** START OF DATA **

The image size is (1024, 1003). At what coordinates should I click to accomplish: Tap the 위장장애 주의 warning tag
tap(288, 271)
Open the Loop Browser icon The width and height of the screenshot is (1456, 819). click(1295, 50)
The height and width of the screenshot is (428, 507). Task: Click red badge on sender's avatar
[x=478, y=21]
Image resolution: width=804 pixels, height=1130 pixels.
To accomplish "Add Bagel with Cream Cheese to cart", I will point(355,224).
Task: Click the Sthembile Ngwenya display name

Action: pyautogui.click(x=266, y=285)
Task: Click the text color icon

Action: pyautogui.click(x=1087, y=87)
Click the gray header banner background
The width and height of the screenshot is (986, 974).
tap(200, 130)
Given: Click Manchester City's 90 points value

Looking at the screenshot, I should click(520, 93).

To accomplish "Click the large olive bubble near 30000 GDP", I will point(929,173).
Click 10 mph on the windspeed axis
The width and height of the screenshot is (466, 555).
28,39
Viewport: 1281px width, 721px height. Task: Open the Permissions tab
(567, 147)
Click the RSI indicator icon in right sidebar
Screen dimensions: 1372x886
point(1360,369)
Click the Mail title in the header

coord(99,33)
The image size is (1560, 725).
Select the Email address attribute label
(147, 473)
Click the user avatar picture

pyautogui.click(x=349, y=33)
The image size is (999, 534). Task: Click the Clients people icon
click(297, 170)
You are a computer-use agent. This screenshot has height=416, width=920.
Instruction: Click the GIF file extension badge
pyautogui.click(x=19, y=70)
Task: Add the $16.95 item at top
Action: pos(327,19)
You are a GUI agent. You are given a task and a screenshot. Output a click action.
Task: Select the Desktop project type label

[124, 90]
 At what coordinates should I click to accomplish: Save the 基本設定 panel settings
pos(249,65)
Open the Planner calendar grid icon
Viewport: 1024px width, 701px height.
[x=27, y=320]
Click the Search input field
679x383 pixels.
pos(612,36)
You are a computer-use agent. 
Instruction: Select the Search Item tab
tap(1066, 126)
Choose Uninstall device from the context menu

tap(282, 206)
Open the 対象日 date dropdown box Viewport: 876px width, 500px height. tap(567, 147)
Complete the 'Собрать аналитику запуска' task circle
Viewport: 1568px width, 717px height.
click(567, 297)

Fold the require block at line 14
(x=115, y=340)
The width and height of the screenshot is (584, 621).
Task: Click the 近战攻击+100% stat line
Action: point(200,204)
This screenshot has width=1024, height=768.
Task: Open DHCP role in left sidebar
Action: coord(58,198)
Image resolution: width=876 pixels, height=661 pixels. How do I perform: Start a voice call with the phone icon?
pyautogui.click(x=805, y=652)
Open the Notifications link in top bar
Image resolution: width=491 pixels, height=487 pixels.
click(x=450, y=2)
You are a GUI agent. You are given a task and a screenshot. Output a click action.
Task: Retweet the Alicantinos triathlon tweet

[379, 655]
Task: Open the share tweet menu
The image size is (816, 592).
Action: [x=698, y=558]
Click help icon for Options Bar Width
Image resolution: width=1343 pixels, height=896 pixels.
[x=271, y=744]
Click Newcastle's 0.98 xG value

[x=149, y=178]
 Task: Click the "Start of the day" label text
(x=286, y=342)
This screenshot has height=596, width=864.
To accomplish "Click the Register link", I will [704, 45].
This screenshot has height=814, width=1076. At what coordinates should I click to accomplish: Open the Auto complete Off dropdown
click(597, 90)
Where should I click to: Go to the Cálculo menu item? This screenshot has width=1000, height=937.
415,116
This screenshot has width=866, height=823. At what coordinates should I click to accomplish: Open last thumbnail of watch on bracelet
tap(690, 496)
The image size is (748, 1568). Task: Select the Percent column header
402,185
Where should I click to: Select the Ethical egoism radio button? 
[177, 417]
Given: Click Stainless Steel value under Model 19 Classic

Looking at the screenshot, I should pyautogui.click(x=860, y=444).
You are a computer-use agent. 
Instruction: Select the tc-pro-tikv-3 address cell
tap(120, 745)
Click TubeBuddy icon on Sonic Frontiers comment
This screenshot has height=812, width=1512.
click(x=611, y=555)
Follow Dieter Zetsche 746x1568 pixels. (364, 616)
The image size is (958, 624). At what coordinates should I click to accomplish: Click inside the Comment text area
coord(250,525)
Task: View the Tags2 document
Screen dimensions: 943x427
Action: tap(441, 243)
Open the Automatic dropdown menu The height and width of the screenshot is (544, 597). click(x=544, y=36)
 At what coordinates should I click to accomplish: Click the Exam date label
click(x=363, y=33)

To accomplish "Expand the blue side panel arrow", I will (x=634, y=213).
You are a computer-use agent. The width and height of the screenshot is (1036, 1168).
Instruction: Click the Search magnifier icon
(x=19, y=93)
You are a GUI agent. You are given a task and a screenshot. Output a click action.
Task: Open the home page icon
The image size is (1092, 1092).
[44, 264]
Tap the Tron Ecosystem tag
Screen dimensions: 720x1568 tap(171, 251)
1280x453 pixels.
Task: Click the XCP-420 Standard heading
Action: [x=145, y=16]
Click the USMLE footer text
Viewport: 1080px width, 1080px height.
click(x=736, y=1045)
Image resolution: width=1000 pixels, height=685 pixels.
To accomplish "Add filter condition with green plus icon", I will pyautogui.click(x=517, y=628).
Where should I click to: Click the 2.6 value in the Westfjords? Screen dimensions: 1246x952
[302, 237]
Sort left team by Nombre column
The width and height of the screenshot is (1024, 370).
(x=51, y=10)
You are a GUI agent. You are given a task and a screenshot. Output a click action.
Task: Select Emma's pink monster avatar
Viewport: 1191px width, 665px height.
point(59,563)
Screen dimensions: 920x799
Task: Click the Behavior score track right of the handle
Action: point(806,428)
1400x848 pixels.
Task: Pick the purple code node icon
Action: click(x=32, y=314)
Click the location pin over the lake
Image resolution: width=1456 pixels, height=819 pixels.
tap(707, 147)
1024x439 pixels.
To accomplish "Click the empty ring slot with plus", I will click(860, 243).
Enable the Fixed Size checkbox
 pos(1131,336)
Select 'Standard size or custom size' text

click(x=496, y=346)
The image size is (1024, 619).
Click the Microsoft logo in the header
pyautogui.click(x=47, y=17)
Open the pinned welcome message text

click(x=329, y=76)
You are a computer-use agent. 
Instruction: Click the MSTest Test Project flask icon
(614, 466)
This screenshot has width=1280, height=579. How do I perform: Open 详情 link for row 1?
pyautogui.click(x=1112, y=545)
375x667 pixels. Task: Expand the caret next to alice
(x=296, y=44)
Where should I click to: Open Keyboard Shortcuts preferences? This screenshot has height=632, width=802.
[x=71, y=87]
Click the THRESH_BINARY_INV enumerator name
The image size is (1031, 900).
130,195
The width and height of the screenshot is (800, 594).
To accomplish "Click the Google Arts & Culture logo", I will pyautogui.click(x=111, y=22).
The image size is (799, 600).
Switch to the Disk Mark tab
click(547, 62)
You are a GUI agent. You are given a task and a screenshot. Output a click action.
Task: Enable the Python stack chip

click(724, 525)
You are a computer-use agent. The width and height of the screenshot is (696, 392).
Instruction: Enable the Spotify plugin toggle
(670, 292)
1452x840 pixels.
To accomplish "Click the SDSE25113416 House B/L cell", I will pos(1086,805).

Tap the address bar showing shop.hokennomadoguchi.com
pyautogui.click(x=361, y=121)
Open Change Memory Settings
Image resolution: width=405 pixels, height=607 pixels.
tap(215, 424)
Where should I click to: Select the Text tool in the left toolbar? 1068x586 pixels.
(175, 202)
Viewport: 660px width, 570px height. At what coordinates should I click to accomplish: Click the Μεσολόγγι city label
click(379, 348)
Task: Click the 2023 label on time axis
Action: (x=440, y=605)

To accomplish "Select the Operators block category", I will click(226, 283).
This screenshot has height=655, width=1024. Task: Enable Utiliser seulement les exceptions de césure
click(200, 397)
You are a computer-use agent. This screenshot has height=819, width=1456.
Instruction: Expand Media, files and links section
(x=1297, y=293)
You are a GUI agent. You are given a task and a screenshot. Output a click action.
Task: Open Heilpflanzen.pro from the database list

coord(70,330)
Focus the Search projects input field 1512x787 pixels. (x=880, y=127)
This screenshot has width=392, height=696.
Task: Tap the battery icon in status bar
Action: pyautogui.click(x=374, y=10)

** END OF DATA **

▸ EXERCISE DETAILS:
Can you copy the items above word for word, the stretch from the line containing "This screenshot has height=655, width=1024." through the line containing "(x=1297, y=293)", with both of those lines included?

▸ WRITTEN RESPONSE:
This screenshot has height=655, width=1024. Task: Enable Utiliser seulement les exceptions de césure
click(200, 397)
You are a computer-use agent. This screenshot has height=819, width=1456.
Instruction: Expand Media, files and links section
(x=1297, y=293)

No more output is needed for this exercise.